While all this work – none of which is actually data analysis, by the way – is in progress, there are a number of project managers, program coordinators, system administrators and database administrators that have to be routinely engaged and updated. Once the analytical portion of the task is finally completed, and the business question has been answered, the next step is to “operationalize” that answer. That introduces yet another IT related responsibility for the implementation of the analysis.
Shifting the paradigm
Clearly then, traditional approaches to data analysis in business today are unnecessarily complicated and costly, and this speaks directly to the issue of a perceived data analyst shortage. After all, the 50 percent talent crisis McKinsey predicted could be reduced dramatically by making the people who deal with data more productive. If analysts are more productive, fewer are needed, and the talent shortage is reduced or eliminated.

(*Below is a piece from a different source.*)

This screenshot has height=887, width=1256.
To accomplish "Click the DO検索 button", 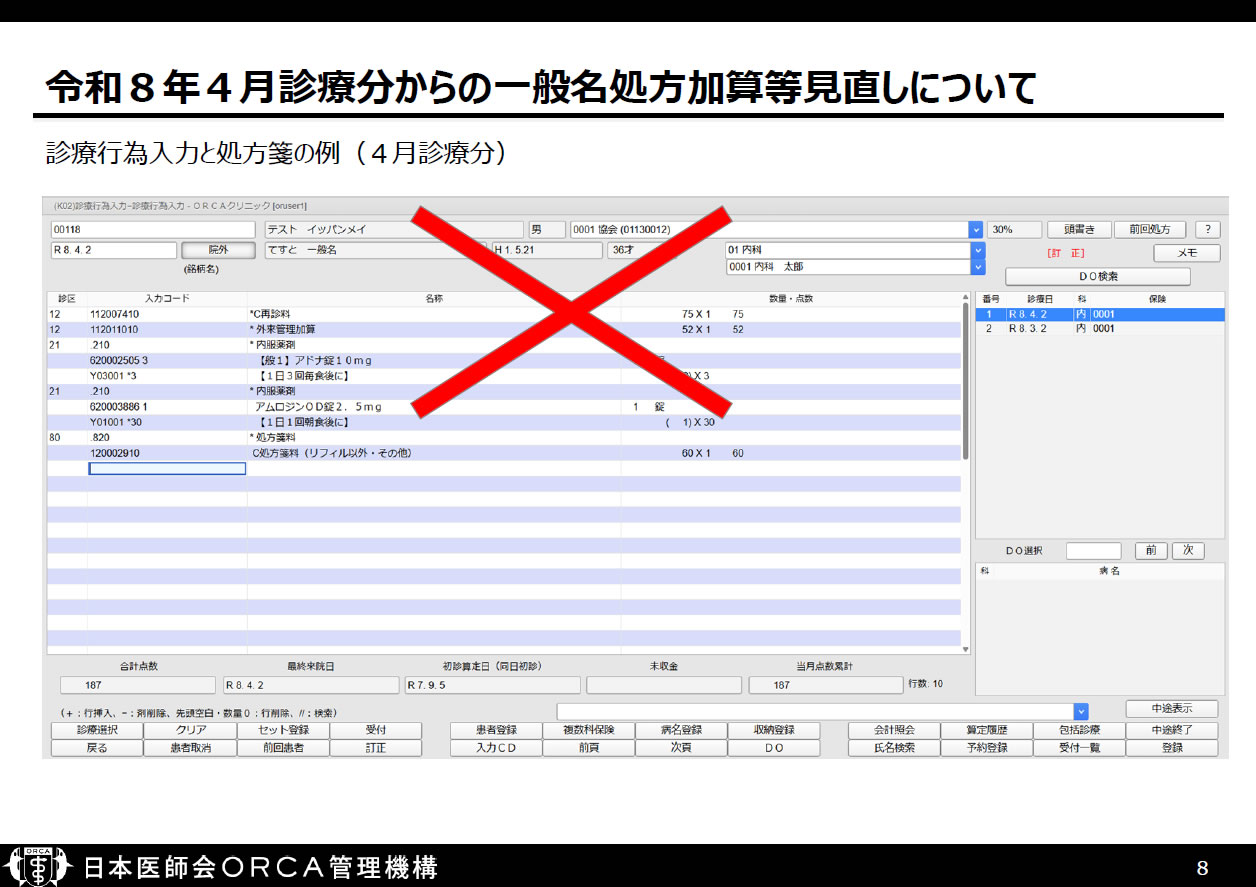I will [1097, 276].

It’s this simple: when an analyst says, “I want to analyze data,” the starting point really should be nothing more than logging into a system. They shouldn’t need a programmer to analyze the data. They need a single platform to be able to not only analyze the data, but also be able to gain business advantage from the insights gained through the analysis.

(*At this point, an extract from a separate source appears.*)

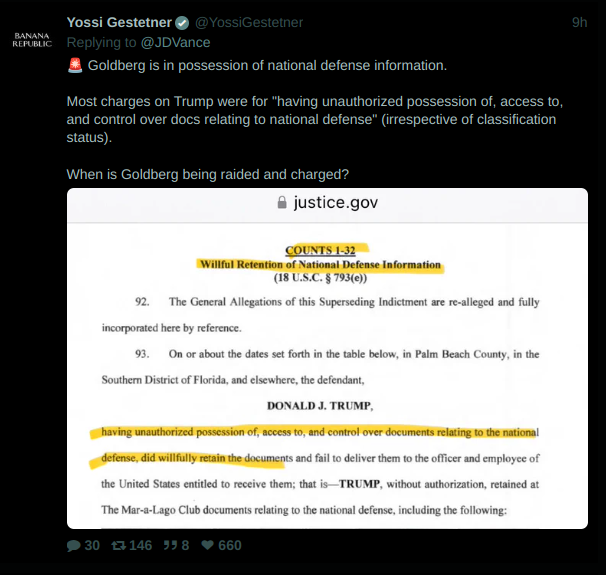The width and height of the screenshot is (606, 575).
Task: Click the 8 quotes count
Action: [185, 545]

The industry is only now starting to understand this problem. Some smart vendors have begun offering ways to access all data in one place, so that analysts can pose and answer business questions from the same set of data on the same set of machines that organizations use for all of their operational needs. The most innovative of these systems not only make all of the data available on a single system, but also allow analysts to do complex data joins (as in data mashups) on the fly, with zero programming required. They provide analysts with interactive tools to explore trillions of rows of data and perform complicated calculations – all with sub-second response times.

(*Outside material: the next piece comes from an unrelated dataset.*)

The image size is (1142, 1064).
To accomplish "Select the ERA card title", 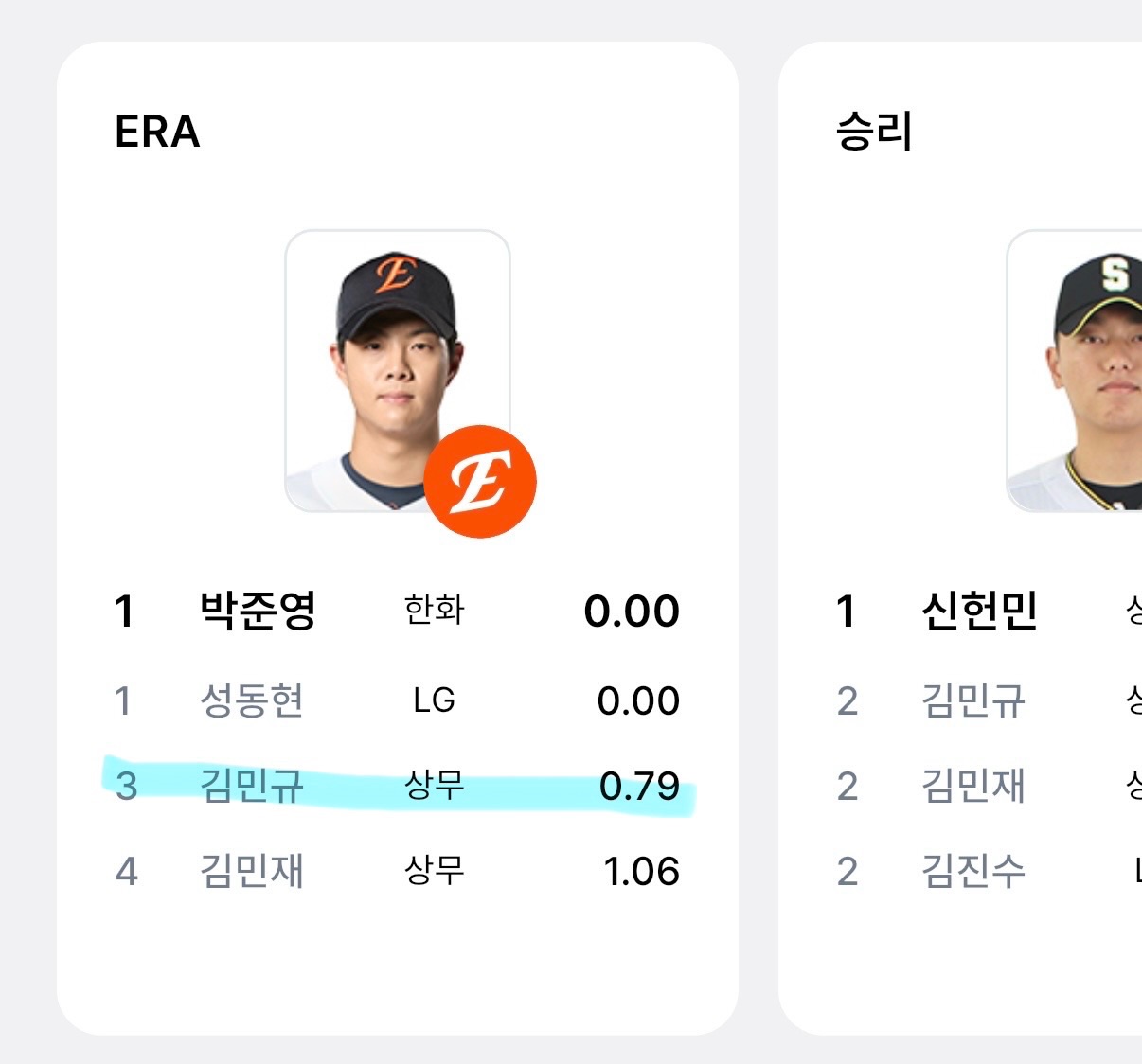I will coord(157,132).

That’s where business has to go if it truly wants to address any possible impending analytical talent crisis. By bringing data analysis and implementation capabilities into one easy-to-access system, you eliminate the need for countless layers of process and administration, and replace the business paradigm that gave rise to the perceived talent shortage.
Until we’ve shaken up traditional politics and organizational behavior with respect to how data is managed, accessed and ultimately used in a business context, we can’t legitimately claim that there really is a talent shortage.
About the Author
A veteran of analytics, Goodarzi has lead several teams in designing, building and delivering predictive analytics and business analytical products to a diverse set of industries. Prior to joining 1010data, Goodarzi was the Managing Director of Mortgage at Equifax, responsible for the creation of new data products and supporting analytics to the financial industry. Previously, he lead the development of various classes of predictive models aimed atthe mortgage industry during his tenure at Loan Performance (Core Logic). Earlier on he had worked at BlackRock, the research center for NYNEX (present day Verizon) and Norkom Technologies. Goodarzi’s publications span the fields of data mining , data visualization, optimization , and artificial intelligence.